EXERCISE PROMPT: Transcribe exactly the lines that fall between the one holding "Switch ENG input language indicator" and the one holding "You are a computer-use", inclusive, from the entries below.

RECORDED DATA:
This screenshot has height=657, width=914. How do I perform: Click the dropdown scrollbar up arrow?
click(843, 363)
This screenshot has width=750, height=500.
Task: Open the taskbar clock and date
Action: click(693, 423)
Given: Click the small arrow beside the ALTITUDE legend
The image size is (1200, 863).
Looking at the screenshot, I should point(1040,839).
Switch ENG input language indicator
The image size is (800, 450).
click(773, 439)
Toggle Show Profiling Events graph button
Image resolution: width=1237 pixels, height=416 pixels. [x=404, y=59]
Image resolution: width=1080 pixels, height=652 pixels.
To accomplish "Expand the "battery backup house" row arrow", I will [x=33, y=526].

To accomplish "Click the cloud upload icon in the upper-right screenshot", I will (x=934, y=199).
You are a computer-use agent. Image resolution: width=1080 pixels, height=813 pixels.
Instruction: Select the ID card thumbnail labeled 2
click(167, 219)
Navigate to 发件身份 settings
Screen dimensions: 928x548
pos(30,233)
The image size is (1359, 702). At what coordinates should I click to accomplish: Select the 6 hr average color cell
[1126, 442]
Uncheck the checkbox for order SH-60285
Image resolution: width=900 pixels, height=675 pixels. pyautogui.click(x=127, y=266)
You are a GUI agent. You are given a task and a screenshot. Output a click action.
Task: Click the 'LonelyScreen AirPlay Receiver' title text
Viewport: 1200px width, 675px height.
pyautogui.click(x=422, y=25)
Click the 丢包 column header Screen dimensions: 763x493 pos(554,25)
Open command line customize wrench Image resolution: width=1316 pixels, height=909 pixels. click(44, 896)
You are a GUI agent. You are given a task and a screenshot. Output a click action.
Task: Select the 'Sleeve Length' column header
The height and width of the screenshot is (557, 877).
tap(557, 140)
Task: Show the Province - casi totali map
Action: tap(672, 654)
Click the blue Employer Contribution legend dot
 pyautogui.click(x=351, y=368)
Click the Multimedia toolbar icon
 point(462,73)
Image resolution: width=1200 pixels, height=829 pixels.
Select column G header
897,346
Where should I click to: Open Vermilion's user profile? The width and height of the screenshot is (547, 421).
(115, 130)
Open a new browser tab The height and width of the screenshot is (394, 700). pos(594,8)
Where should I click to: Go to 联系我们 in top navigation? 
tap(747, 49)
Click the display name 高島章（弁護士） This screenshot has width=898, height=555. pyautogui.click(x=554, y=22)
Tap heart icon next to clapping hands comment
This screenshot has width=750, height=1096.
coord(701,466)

RESULT FOR THIS TASK:
Switch ENG input language indicator
The image size is (800, 450).
click(773, 439)
Toggle Show Profiling Events graph button
Image resolution: width=1237 pixels, height=416 pixels. [x=404, y=59]
Image resolution: width=1080 pixels, height=652 pixels.
To accomplish "Expand the "battery backup house" row arrow", I will [x=33, y=526].

To accomplish "Click the cloud upload icon in the upper-right screenshot", I will (x=934, y=199).
You are a computer-use agent. Image resolution: width=1080 pixels, height=813 pixels.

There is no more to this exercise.